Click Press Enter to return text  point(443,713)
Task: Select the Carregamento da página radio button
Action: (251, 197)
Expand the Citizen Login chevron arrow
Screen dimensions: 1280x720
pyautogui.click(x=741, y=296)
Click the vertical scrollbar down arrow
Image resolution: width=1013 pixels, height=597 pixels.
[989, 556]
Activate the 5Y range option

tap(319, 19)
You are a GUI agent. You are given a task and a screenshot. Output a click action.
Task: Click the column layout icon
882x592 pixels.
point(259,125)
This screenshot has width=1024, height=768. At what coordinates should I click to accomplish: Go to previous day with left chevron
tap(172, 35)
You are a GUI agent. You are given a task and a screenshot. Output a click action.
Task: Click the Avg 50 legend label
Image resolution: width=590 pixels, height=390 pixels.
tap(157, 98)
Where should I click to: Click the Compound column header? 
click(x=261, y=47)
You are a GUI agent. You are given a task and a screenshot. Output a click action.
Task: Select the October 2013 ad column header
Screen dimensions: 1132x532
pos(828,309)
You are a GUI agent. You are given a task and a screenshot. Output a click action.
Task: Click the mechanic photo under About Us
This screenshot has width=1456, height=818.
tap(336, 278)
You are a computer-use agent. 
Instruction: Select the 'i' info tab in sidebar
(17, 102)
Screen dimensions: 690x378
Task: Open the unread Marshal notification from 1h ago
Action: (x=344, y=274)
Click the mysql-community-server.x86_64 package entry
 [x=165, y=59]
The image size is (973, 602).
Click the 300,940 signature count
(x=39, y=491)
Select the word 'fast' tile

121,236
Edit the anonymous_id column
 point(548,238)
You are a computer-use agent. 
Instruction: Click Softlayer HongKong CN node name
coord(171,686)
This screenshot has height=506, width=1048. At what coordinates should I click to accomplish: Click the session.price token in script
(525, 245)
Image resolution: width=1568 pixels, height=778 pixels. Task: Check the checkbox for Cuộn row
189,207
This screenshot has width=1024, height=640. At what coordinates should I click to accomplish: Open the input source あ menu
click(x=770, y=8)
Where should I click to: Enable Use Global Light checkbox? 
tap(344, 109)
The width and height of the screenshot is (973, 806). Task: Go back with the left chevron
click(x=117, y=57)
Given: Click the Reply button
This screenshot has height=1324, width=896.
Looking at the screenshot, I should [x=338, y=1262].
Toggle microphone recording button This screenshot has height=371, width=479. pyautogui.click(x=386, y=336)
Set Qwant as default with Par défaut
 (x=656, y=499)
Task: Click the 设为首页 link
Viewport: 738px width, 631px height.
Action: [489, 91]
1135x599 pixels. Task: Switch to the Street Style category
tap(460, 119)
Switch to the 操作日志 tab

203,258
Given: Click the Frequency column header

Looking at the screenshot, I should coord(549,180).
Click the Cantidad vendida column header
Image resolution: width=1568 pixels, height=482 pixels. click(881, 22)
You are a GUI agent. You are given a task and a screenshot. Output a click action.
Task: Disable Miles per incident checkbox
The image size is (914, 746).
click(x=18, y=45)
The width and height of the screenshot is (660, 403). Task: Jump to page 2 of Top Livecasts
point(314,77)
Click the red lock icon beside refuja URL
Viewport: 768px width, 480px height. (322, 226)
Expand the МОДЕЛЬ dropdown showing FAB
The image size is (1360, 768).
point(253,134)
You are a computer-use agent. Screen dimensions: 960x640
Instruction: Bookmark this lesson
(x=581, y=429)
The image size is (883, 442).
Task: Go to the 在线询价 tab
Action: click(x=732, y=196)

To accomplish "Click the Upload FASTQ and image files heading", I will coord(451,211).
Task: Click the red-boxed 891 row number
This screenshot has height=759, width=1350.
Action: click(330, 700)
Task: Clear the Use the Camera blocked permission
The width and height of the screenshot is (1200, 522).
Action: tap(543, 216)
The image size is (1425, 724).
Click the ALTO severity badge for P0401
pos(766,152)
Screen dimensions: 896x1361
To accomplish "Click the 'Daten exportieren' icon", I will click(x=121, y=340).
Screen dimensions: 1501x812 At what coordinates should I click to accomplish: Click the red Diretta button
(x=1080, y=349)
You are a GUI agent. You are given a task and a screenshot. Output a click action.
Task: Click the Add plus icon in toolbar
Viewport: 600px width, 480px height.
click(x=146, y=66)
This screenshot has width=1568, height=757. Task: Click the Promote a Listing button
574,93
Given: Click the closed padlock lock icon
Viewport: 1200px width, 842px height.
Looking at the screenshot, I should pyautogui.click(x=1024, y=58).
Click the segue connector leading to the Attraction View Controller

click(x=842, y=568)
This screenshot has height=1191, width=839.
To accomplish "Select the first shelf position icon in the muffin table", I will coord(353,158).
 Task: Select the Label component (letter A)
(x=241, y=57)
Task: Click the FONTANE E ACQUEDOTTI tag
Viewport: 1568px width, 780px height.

◇ ◇ ◇ ◇

Everything above from the line containing "Task: Click the mechanic photo under About Us" through the line containing "Given: Click the Reply button" must be copied exactly. Nothing outside that range belongs in the answer.

**Your solution:**
Task: Click the mechanic photo under About Us
This screenshot has width=1456, height=818.
tap(336, 278)
You are a computer-use agent. 
Instruction: Select the 'i' info tab in sidebar
(17, 102)
Screen dimensions: 690x378
Task: Open the unread Marshal notification from 1h ago
Action: (x=344, y=274)
Click the mysql-community-server.x86_64 package entry
 [x=165, y=59]
The image size is (973, 602).
Click the 300,940 signature count
(x=39, y=491)
Select the word 'fast' tile

121,236
Edit the anonymous_id column
 point(548,238)
You are a computer-use agent. 
Instruction: Click Softlayer HongKong CN node name
coord(171,686)
This screenshot has height=506, width=1048. At what coordinates should I click to accomplish: Click the session.price token in script
(525, 245)
Image resolution: width=1568 pixels, height=778 pixels. Task: Check the checkbox for Cuộn row
189,207
This screenshot has width=1024, height=640. At what coordinates should I click to accomplish: Open the input source あ menu
click(x=770, y=8)
Where should I click to: Enable Use Global Light checkbox? 
tap(344, 109)
The width and height of the screenshot is (973, 806). Task: Go back with the left chevron
click(x=117, y=57)
Given: Click the Reply button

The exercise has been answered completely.